So I was reading a whole heap of stuff I wrote from when we first got together- or rather, when the physical aspect of our relationship exploded into the sexual insanity I have only experienced with you and Melbourne Boy (at separate times, obviously).
I mean, of course you were in love with me, I was such an idiot not to have seen that earlier. (seriously, you only have to read half of what you did for me in the 2 years before, let alone the 6 months prior to go 'D'uh!')
Of course, being my boyfriend you would want to please me sexually, that's what people do
Of course, being so paranoid about how I felt and me leaving you, you mistook my lack of experience and associated caution for reluctance.
Of course, being so fucked up you didn't handle hurting me (by accident) well and blamed yourself so much you couldn't even look at me afterwards.
Of course, me being me, and completely inexperienced to boot, I blamed myself.
Of course, me and my past prevented me from telling you the truth before we actually had sex. The fear of rejection was just too great. And my pride was too great after.

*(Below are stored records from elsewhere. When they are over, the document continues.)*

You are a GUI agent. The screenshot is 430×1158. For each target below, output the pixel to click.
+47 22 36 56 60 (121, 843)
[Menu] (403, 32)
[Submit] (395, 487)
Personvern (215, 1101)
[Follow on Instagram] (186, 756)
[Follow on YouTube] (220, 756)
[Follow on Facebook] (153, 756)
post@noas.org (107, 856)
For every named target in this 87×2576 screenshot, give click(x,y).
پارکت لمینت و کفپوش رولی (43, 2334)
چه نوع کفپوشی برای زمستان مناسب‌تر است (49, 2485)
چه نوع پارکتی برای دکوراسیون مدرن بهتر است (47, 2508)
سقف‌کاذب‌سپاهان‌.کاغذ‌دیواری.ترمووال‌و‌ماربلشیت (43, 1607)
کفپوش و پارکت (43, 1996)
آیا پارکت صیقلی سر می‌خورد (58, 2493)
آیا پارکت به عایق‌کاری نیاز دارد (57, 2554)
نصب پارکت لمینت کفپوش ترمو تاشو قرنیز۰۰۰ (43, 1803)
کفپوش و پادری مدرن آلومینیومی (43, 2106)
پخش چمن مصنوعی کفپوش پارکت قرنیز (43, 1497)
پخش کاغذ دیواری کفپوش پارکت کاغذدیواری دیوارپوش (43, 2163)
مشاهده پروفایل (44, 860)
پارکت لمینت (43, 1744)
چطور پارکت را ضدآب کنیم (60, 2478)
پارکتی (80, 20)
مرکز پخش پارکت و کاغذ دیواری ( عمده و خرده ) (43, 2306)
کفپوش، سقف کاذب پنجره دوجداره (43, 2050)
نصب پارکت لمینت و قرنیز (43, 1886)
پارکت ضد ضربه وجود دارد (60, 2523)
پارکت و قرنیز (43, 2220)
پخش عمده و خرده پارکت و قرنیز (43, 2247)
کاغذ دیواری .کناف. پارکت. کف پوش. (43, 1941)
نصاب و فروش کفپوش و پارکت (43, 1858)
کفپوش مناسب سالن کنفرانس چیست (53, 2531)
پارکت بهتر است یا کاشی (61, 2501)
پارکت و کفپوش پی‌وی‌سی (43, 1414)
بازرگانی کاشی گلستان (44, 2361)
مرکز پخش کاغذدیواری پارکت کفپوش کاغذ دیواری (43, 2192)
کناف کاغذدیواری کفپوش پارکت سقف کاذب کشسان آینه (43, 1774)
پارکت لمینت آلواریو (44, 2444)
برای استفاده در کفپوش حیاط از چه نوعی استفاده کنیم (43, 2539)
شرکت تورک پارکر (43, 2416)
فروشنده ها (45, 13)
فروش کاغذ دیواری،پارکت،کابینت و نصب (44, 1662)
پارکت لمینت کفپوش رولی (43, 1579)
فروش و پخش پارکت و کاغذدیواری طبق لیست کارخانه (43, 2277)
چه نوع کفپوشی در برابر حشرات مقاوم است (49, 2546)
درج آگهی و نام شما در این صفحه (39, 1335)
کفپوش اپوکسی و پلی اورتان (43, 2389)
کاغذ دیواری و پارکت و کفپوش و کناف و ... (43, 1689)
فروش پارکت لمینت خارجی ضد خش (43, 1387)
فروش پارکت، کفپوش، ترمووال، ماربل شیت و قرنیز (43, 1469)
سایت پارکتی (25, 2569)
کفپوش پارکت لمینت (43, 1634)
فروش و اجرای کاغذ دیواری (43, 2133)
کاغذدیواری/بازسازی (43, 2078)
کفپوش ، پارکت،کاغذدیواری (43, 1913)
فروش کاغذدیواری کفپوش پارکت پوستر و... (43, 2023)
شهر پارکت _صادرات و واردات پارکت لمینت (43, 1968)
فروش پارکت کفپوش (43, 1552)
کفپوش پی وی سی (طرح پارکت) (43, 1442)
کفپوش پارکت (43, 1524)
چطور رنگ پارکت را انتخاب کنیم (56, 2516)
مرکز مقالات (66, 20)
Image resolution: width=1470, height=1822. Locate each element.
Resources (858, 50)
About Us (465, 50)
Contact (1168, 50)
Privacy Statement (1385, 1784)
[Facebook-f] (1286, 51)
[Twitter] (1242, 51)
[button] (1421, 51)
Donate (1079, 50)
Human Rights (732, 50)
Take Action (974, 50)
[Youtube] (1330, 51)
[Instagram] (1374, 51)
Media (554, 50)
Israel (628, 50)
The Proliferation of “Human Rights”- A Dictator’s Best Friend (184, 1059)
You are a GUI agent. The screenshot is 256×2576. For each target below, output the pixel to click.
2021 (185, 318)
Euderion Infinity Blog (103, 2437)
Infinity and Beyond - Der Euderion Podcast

And I don't know, maybe it's just time, or temporary insanity, but reading it all and thinking all of this has actually left me with a sense of hope, rather than despair.
It really wasn't my fault, it was just a shitty set of circumstances that didn't help an already complicated situation. And I realised that just because it didn't work with you, doesn't mean it won't work with someone else- I think it would have been fine with Melbourne Boy, or Matt #2 for instance- and I know enough now to do my best to ensure that it will.
I'm not some panicky, anxious bundle of neuroses in a completely new and terrifying situation, where I have no idea what to expect.
I know what to expect next time and some idea of what to do, or at least measures to put in place to give it a better chance of not being such a complete and utter disaster.
I also know that, should I get another chance with someone that actually makes me want to, I will take it. I passed it up twice and seriously regret that (although with Matt #2, I really was in no emotional state to go through with it, so I can let that one go).
But most of all I know it was crazy to put that amount of pressure on myself and that much emphasis on what was really one small piece of our very complicated relationship.
I shouldn't have allowed myself to believe that sex would keep you from cheating, or treating me like dirt, or leaving, because only you had the power over your own actions. (As demonstrated by the fact two of those three things happened anyway!)
I should never have sacrificed my body to the hopeless cause of keeping you, that was ridiculously stupid. I know now that I will never, ever do that to myself again.
Next time, it will be for me, not because I feel like I owe it to someone, or because I want to show how much I love them, but simply because I WANT to.
And hopefully next time I won't be afraid. I don't want that one shitty experience to ruin my entire sexual future. I refuse to let you, or my asshole father have that much influence.
At the very least, next time, I won't let fear of what happened last time to stop me. Hell, if I can move to another country without any help, or support, sex should be a piece of cake.
In short, I refuse to let you (or him) ruin me. Someone, somewhere wants me and will make me want him back.
And that person is not you. It never was.